Remember however, that even an ‘easy’ peak bagging expedition is going to require some upwards movement (sometimes steep), and the weather can and will change when you least expect it! A rolled ankle, losing your footing, or ‘walking arrogance’ can quickly turn an ‘easy’ walk into a search and rescue emergency.


These are good walks for entry-level trampers with minimal experience. They are often day walks, along well maintained and marked tracks. The grade of the journey will be relatively gentle, and these peaks could be attempted by those with only a moderate level of fitness. You would generally need tramping boots for these trips, and a good assortment of layered clothing. These walks may cross a few streams, or over suspension bridges, and may also involve short sections of scrambling.

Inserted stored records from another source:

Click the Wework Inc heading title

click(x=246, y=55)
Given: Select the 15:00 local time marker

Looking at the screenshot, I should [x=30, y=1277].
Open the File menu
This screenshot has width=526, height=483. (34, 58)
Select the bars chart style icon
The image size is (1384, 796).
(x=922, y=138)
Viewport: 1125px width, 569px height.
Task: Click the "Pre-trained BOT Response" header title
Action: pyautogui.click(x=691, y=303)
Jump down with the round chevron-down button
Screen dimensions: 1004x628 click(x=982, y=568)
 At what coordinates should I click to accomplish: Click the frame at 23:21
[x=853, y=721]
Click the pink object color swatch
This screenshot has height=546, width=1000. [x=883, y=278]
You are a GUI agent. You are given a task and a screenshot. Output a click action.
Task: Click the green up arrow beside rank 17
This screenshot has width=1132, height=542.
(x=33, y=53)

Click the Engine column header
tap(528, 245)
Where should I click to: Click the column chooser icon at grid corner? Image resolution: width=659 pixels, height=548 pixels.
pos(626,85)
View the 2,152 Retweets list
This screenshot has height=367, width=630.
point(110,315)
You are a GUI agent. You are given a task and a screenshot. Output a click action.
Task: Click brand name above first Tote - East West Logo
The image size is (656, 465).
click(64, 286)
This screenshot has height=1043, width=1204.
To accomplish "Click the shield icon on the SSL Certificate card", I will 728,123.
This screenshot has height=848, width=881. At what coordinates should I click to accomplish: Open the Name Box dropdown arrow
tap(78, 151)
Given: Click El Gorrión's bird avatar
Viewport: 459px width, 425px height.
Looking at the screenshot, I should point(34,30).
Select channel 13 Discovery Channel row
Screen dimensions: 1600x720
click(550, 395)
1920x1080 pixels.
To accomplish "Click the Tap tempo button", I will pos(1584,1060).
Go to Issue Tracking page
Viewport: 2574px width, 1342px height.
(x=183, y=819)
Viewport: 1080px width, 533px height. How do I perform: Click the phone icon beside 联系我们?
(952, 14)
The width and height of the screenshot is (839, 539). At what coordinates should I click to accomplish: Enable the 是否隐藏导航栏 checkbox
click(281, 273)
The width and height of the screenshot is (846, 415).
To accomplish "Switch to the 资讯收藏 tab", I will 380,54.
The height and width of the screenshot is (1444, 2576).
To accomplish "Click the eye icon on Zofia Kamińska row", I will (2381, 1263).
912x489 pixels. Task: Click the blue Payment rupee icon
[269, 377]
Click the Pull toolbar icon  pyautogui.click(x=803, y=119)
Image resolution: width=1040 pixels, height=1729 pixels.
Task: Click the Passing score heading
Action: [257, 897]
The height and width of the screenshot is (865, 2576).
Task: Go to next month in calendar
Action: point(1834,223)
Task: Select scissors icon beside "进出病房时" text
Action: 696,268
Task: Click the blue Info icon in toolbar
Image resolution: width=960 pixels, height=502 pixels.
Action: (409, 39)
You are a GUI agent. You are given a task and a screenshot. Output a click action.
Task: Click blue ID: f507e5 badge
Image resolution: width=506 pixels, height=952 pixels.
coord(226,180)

A ‘hard’ walk will require a pretty good level of fitness, as these are often multiple day tramping expeditions, and you will need to carry a pack. These tramps are also likely to include some long walking days, steep sections, and/or some longer scrambles over mountain terrain. The peak may be in area notorious for bad weather, or there may be substantial amount of stream/river crossings. Peaks classified as ‘hard’ might also present some navigational challenges, with overgrown tracks through bush, or dangerous drops in misty conditions. Sometimes, these tramps may only be day walks, but their high altitude makes them dangerous in changeable weather.

Very Hard

Peaks classified as ‘very hard’ are usually multi-day tramps into the wilderness. A high level of fitness is required, as you would typically be carrying a lot of gear, and the terrain and tracks will be tough going.

‘Very hard’ routes require a good level of experience in navigation and routefinding through New Zealand’s backcountry and mountains, as the way will often be unmarked. You will also often need to be skilled at crossing rivers, have a good head for heights, and have no aversion to scrambling.

It is recommended that you attempt these peaks with an experienced tramper.